Kokuyo will first acquire all shares of Thien Long An Thinh (TLAT), which holds 46.82% of Thien Long’s shares, owned by the founder and associates.
Subsequently, Kokuyo will launch a public tender offer for an additional 18.19% of Thien Long’s shares. If successful, Kokuyo will hold a total of 65.01%, making Thien Long its subsidiary.
The estimated value of the deal is 27.6 billion Yen (approximately $240 million), or around $3.50 per share, funded by Kokuyo’s own capital. Thien Long’s affiliates, Phuong Nam Cultural JSC and PEGA Holdings JSC, are not included in the deal.
Kokuyo is a renowned Japanese company specializing in stationery, office furniture, and workspace design. It operates across Asia, including China, Thailand, Vietnam, Indonesia, Malaysia, and Singapore.
This acquisition is a strategic move in Kokuyo’s global expansion plan for the stationery industry, aiming to become Asia’s leading brand by 2030. Thien Long’s strong manufacturing capabilities, large market share in Vietnam, and extensive distribution network in ASEAN align perfectly with Kokuyo’s growth strategy.
Combining Kokuyo’s product and marketing expertise with Thien Long’s production and distribution network is expected to create sustainable growth for both companies. ASEAN is projected to become Kokuyo’s next core market after Japan, China, and India.

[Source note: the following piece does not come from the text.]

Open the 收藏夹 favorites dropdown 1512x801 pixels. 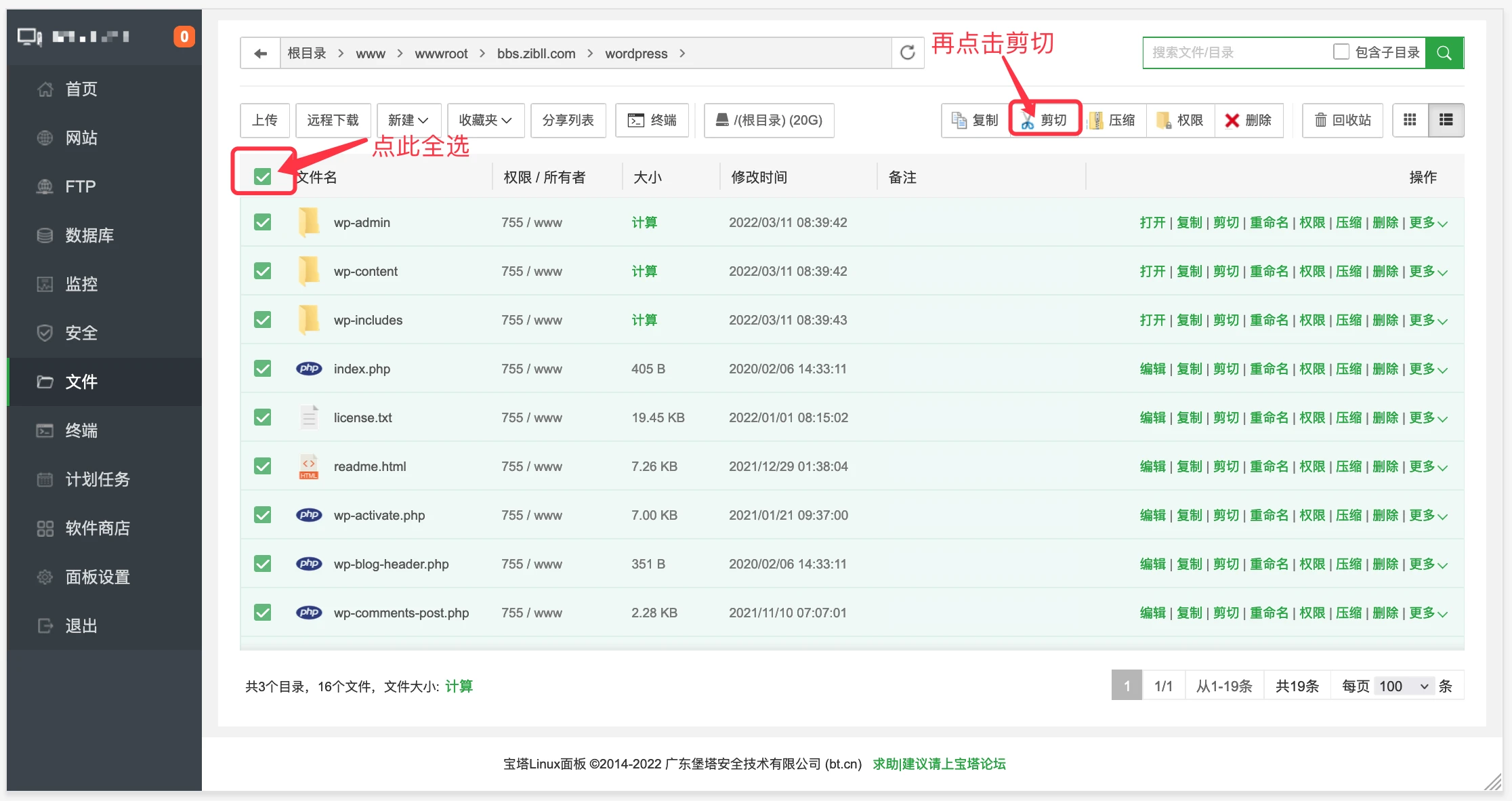tap(485, 120)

The TLAT acquisition is expected to close in August 2026, with the public tender offer taking place from October to November 2026, pending regulatory approval. Kokuyo stated that the deal will not significantly impact its 2025 financial results and will provide updates as developments occur.
On the stock market, TLG shares are experiencing a strong upward trend, currently trading at $2.70, approximately 7% below its all-time high reached last year. The company’s market capitalization stands at over $500 million.

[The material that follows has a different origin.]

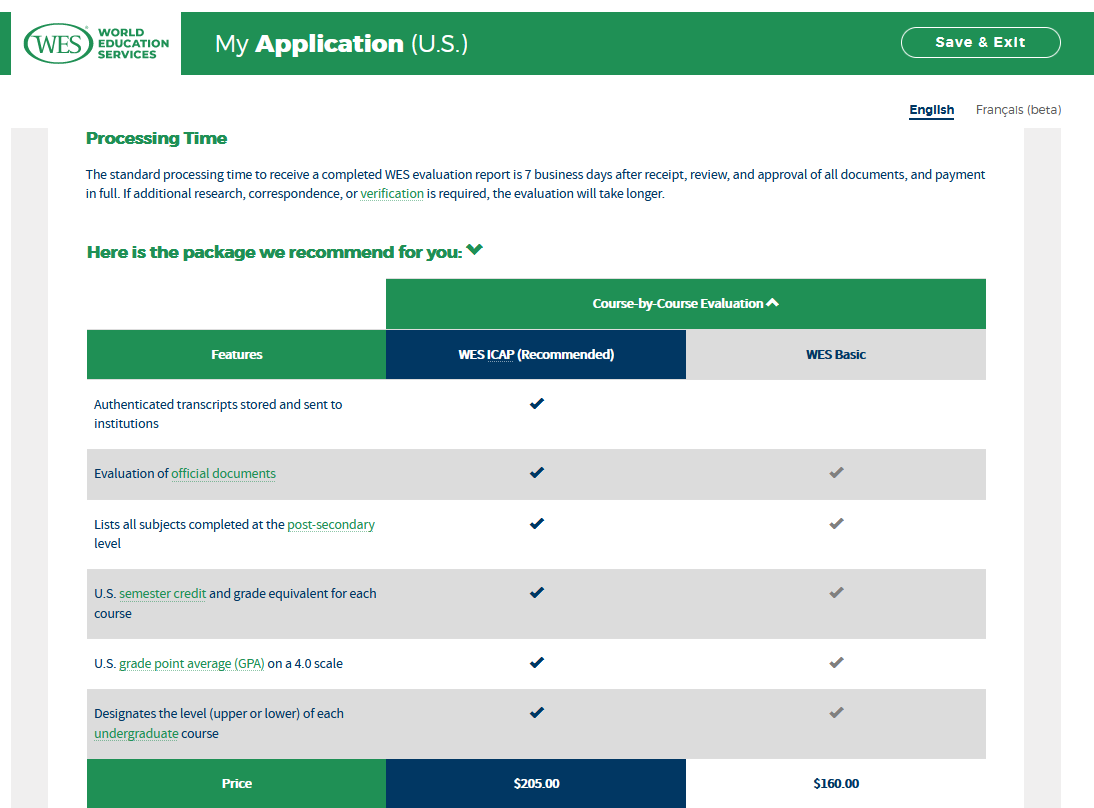The height and width of the screenshot is (808, 1094).
Task: Click the WES World Education Services logo
Action: 97,44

In other news, Thien Long’s Board of Directors recently set December 12th, 2025, as the record date for dividend eligibility. The dividend will be paid in both shares and cash.
For the 2024 dividend, the company will issue approximately 8.8 million new shares at a 10:1 ratio, using retained earnings from the audited 2024 consolidated financial statements. This will increase the company’s chartered capital from $36.5 million to $40 million.
Additionally, Thien Long will pay an interim cash dividend for 2025 at a 10% rate, equivalent to $0.04 per share, scheduled for payment on December 26th, 2025. This will amount to approximately $3.5 million in cash dividends.
In terms of financial performance, Thien Long reported a 10.7% year-on-year increase in net revenue to $133 million for the first nine months of the year. However, net profit decreased by 10.7% to $15.6 million, achieving 77% of the revenue target and 84% of the profit target.